Défice do Serviço Nacional de Saúde aumentou 50% em novembro

Saldo negativo do SNS aumentou 69 milhões de euros em relação ao mesmo mês de 2015 devido aos gastos com pessoal.

O saldo do SNS em novembro era de 189 milhões de euros negativos, um aumento de 69 milhões de euros em relação ao período homólogo ou um agravamento em mais 57% do que em novembro de 2015. De acordo com os dados da Execução Orçamental, o aumento da despesa deve-se aos gastos com pessoal que resultaram da reposição salarial, da passagem às 35 horas semanais para os profissionais que estão com contrato em funções públicas e de mais contratações. Os custos com fornecimentos e serviços externos também cresceram, informa o DN.

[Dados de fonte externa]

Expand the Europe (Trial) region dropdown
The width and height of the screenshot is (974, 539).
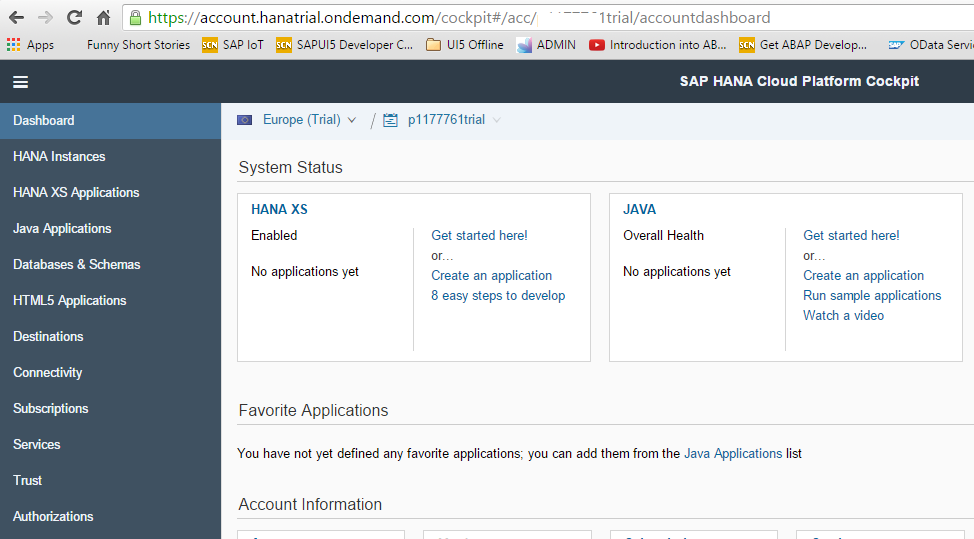pyautogui.click(x=351, y=120)
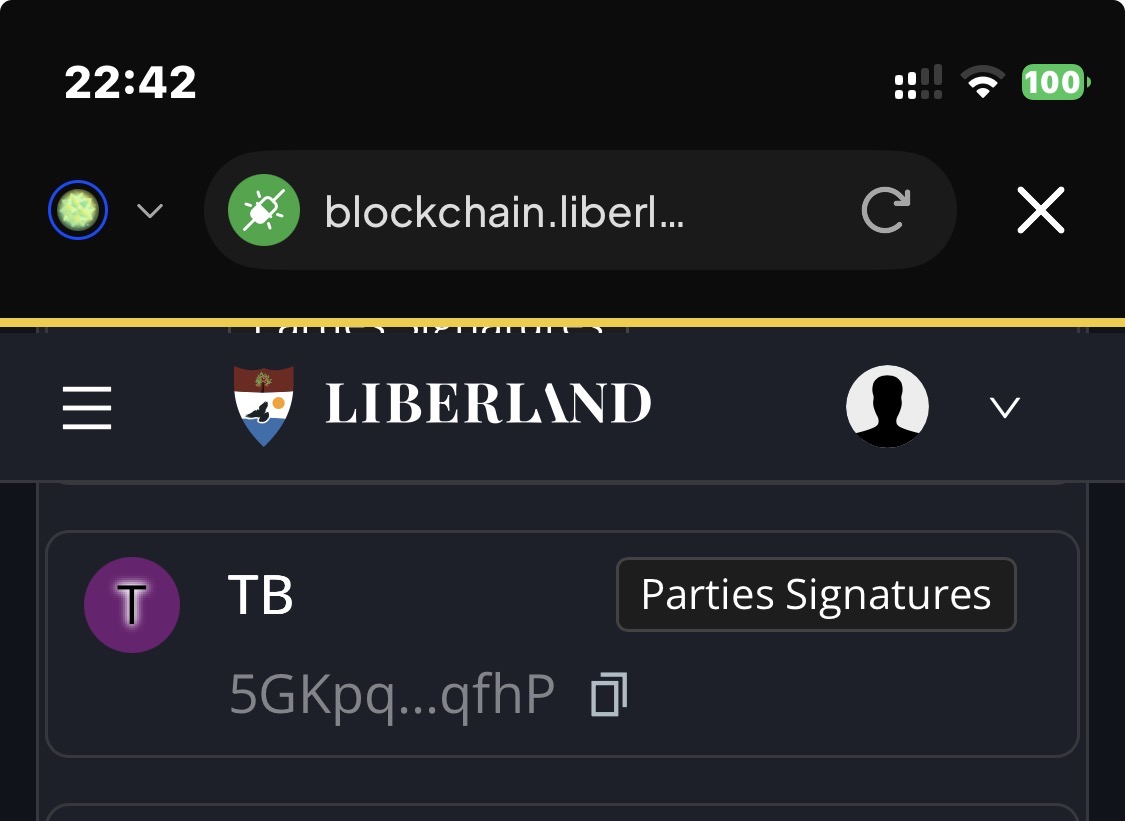Click the purple T avatar
This screenshot has width=1125, height=821.
[x=132, y=605]
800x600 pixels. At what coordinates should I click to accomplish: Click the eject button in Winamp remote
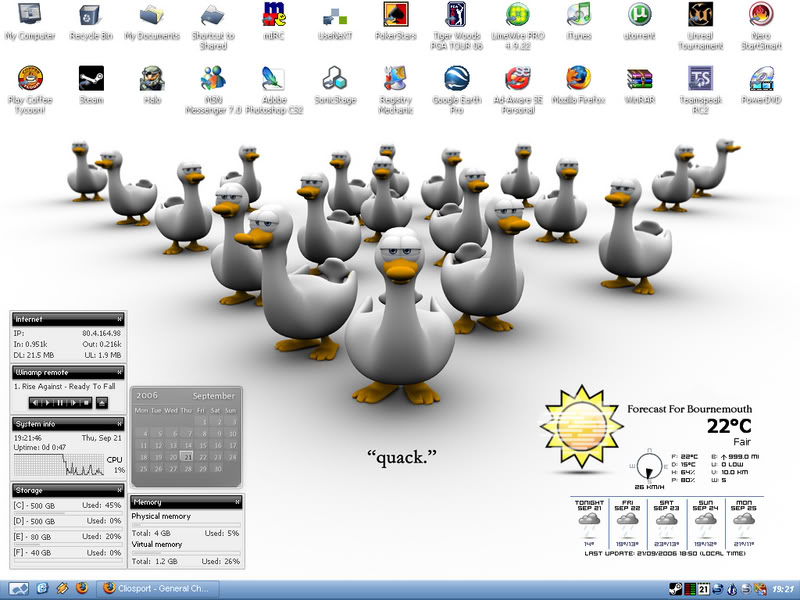pos(101,402)
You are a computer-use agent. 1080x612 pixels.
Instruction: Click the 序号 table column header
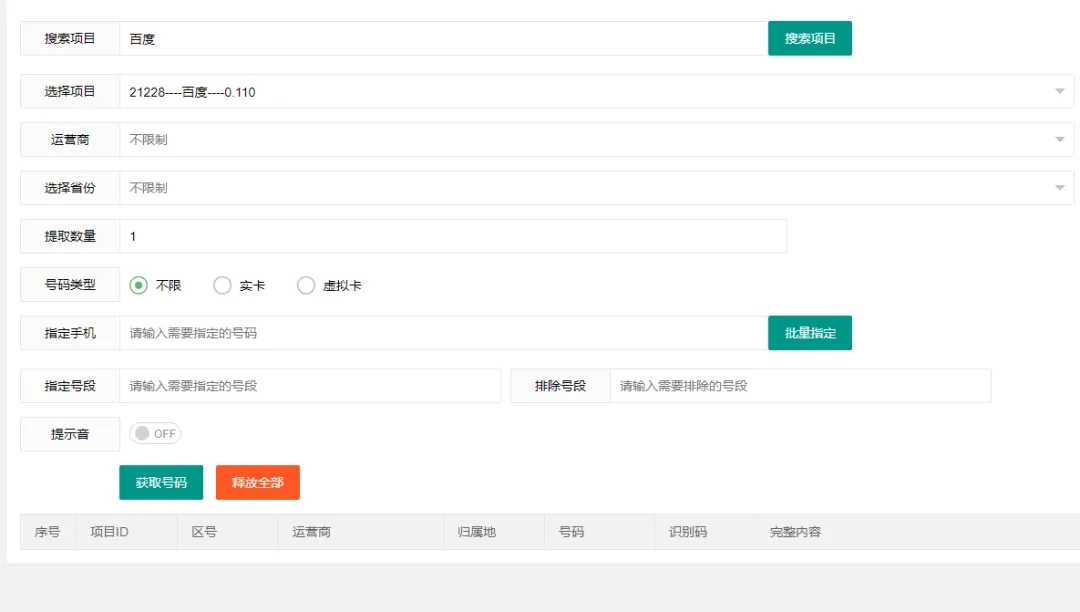pyautogui.click(x=48, y=532)

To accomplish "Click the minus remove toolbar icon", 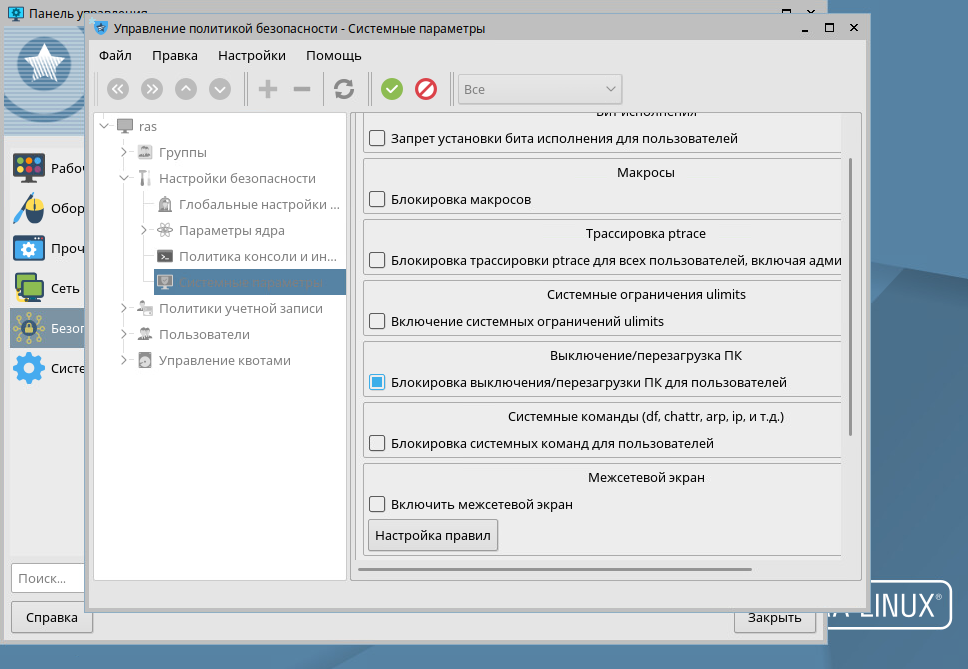I will (x=301, y=89).
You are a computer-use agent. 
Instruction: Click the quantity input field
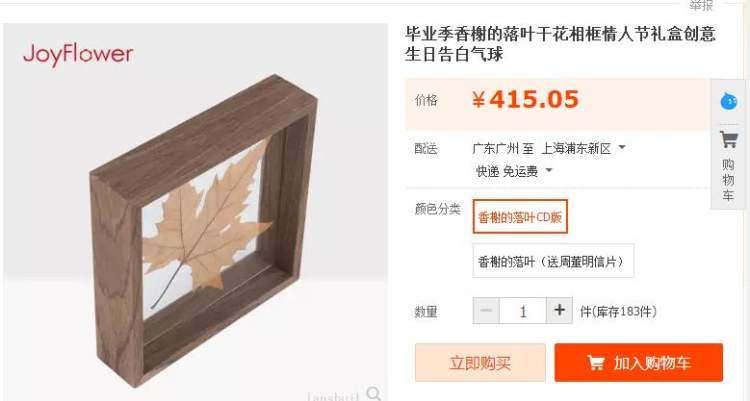tap(523, 311)
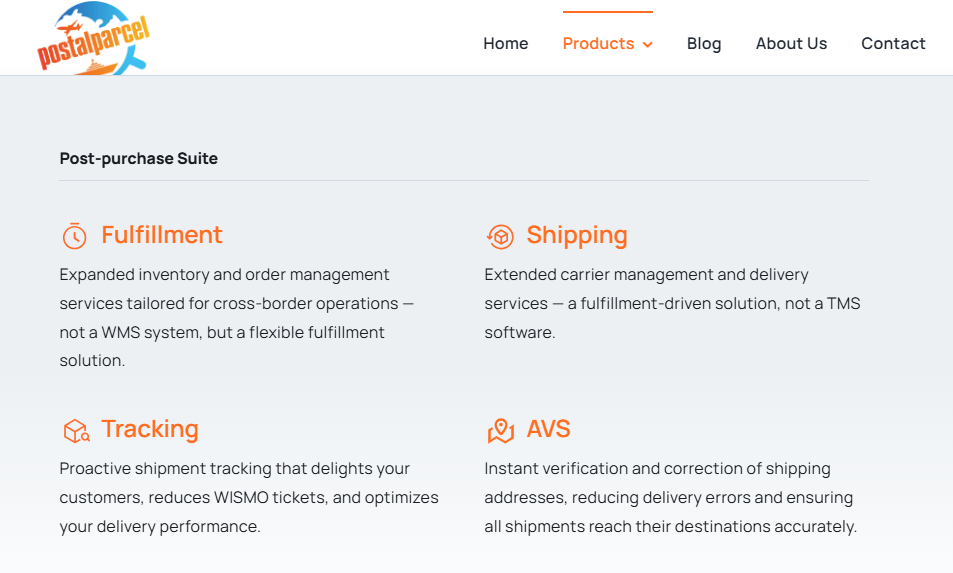Click the postalparcel globe logo
The width and height of the screenshot is (953, 573).
93,38
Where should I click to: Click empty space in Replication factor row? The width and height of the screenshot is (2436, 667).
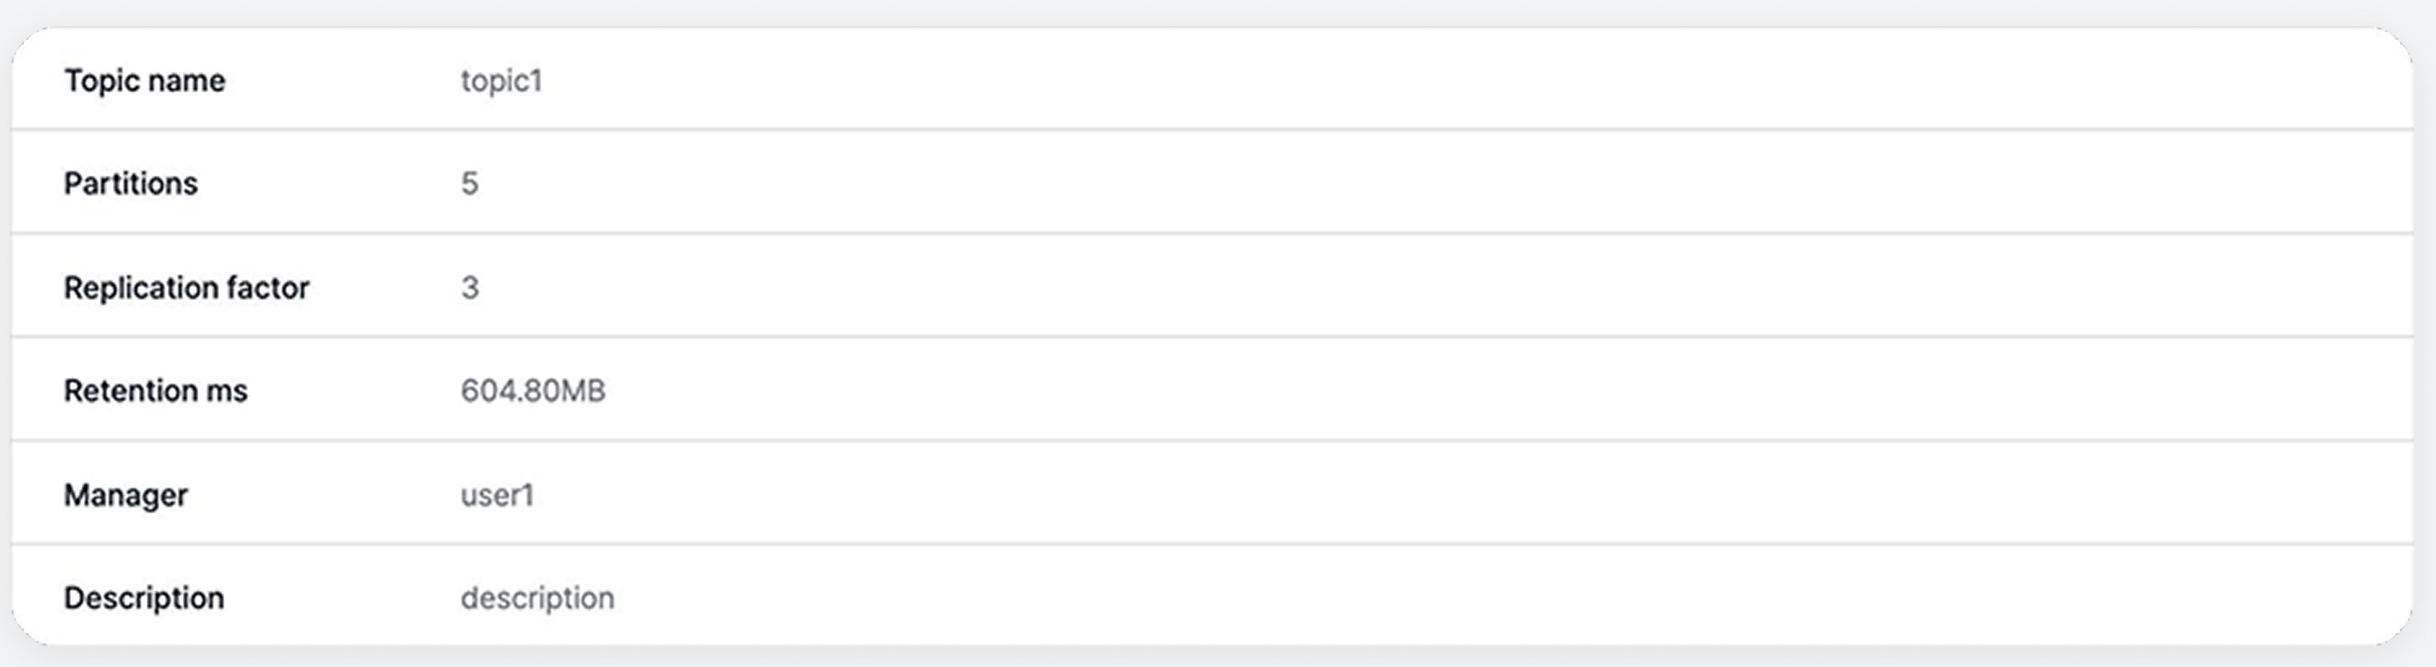point(1400,287)
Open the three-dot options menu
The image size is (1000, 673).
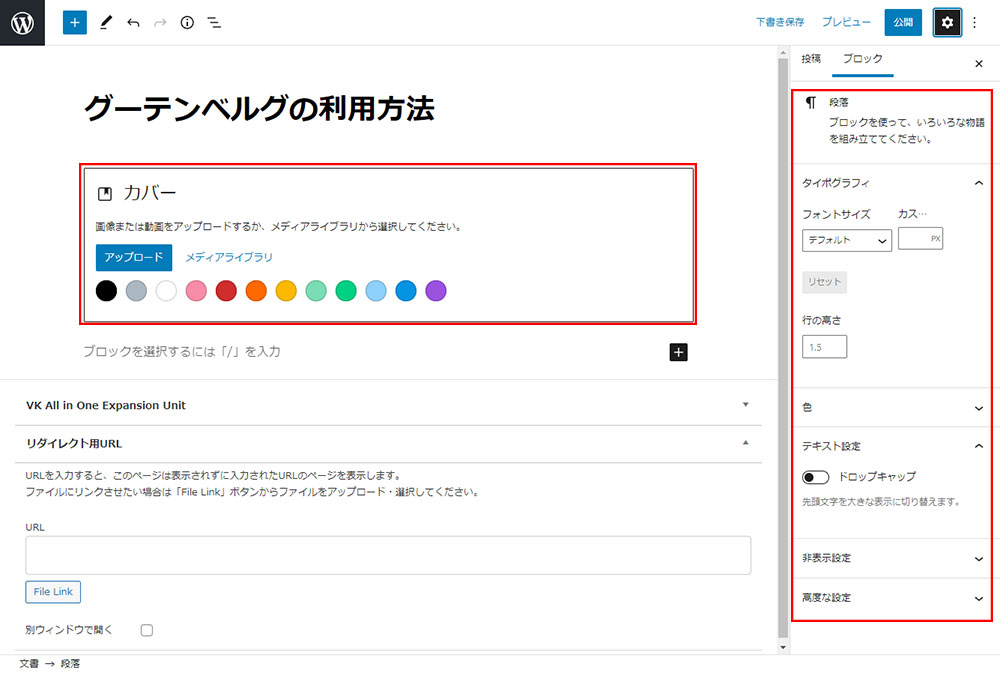(x=975, y=22)
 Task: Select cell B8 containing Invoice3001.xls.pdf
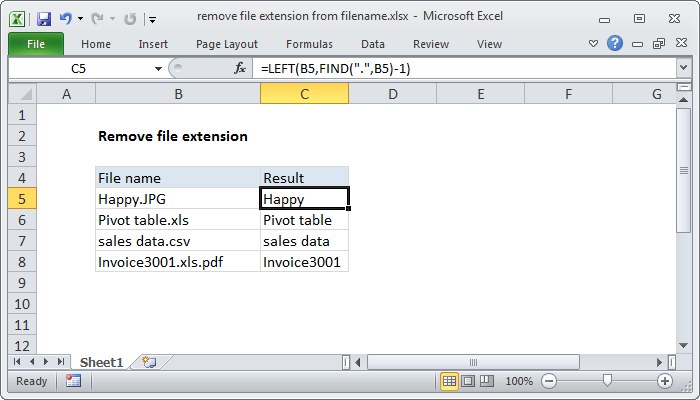tap(177, 262)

“A evolução das despesas com pessoal reflete os efeitos decorrentes da reversão gradual da redução remuneratória na administração pública e da evolução do número de efetivos do SNS”, refere o relatório da Direção-Geral do Orçamento. Até novembro a despesa com recursos humanos foi de 3308 milhões de euros, mais 166 milhões em comparação com o mesmo mês do ano passado. Um dos fatores é a passagem às 35 horas semanais nos contratos em funções públicas. A estimativa de gastos para seis meses é de 19 milhões de euros.

O ministério refere que este foi o ano com mais contratações: até setembro estavam contabilizados mais 3861 profissionais, entre os quais mil médicos e 1600 enfermeiros. E é de esperar que no próximo ano a despesa com pessoal continue a aumentar.

O Orçamento de Estado (OE) prevê a substituição das empresas de prestação de serviço pela contratação de profissionais de saúde em regime de vínculo de emprego público. O ministro admitiu que as horas contratadas a empresas equivaliam a 1258 médicos e que até ao final da legislatura queria reduzir o uso das empresas a 10%.

A execução orçamental destaca ainda o aumento das despesas relacionadas com serviços externos e fornecimentos: exames e meios de diagnóstico, hospitais em parceria público-privada e produtos vendidos em farmácias. Ao contrário, salienta a redução dos custos com produtos farmacêuticos.

Porém, segundo dados da Apifarma, a dívida dos hospitais às farmacêuticas está a aumentar. Em outubro era de 897 milhões de euros. “A dívida regista o valor mais elevado de 2016, um agravamento de 28,7% face a janeiro”, refere no site, acrescentando que a dívida vencida subiu 70%.